Selon d’autres, le mal est plus profond: on est tellement en retard sur l’Occident qu’il vaut mieux ne plus le concurrencer. Les mathématiques et les sciences physiques ne serviront en rien dans cette course perdue vers la suprématie et la maîtrise. Autant composer des discours que de calculer le poids de l’univers. Il s’agit donc d’une conviction profonde que cela ne sert à rien, que tout a déjà été inventé par l’Occident, qu’on ne pourra jamais le rattraper et qu’il vaut mieux se consacrer à autre. D’autres avancent le pied dans la métaphysique : quand le cosmos est une énigme, naissent les mathématiques. Quand il est juste une salle d’attente avant le jugement dernier, on retombe dans l’animisme. Le déclin du chiffre est donc lié à la montée de la religion des reliques, du bigotisme, de l’islamisme, de l’exorcisme et de la Rokia et d’une vision du monde, d’avant la raison, le chiffre, l’audace et l’interrogation. Quand tout peut être expliqué par un cheikh, un verset ou un théologien, les mathématiques deviennent une corvée pas un éclairage des tréfonds de la création et une langue du monde. Mais avant, il y avait des mathématiciens et l’Islam, en même temps ? Vont crier les outrés professionnels. Oui, mais il n’y avait pas l’islamisme, l’audace était le champ de l’hérétique courageux, pas du soumis et les grands noms de «l’âge d’or» sont ceux qui ont tenu tête, qui ont réfléchi et qui ont été justement persécutés.

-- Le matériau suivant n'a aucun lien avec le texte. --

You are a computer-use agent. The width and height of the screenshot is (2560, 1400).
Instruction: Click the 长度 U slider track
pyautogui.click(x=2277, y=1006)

D’autres, plus terre à terre, parlent d’une conséquence ANSEJ sur le cerveau : l’argent étant gratuit, les mathématiques deviennent inutiles. Ou bien c’est à cause de la difficulté rébarbative : on cherche la facilité, la position assise, l’allongement sur terre, les sciences qui ne demandent pas de la concentration mais seulement un menton dans la main face à un café qui songe. Les mathématiques exigent une discipline plus grande que les ablutions et la sieste et donc cela n’attire pas grand monde. Et tout se mêle à la fin dans cette anthropologie du chiffre qui se meurt : les politiques d’orientation scolaire depuis des décennies, «Les chevaliers du Coran» comme modèle de société, l’ANSEJ, le trauma face à l’Occident, la paresse et d’autres raisons.
Et revient en mémoire le personnage fascinant de «L’œuvre au noir» de Marguerite Yourcenar. L’alchimiste né entre la fin du Moyen-Âge et la renaissance encore fragile de l’Occident. L’homme qui avoue, dans la modestie, préférer à la Vérité écrasante et insolente, son parent modeste et utile : l’exactitude. Le mal est là.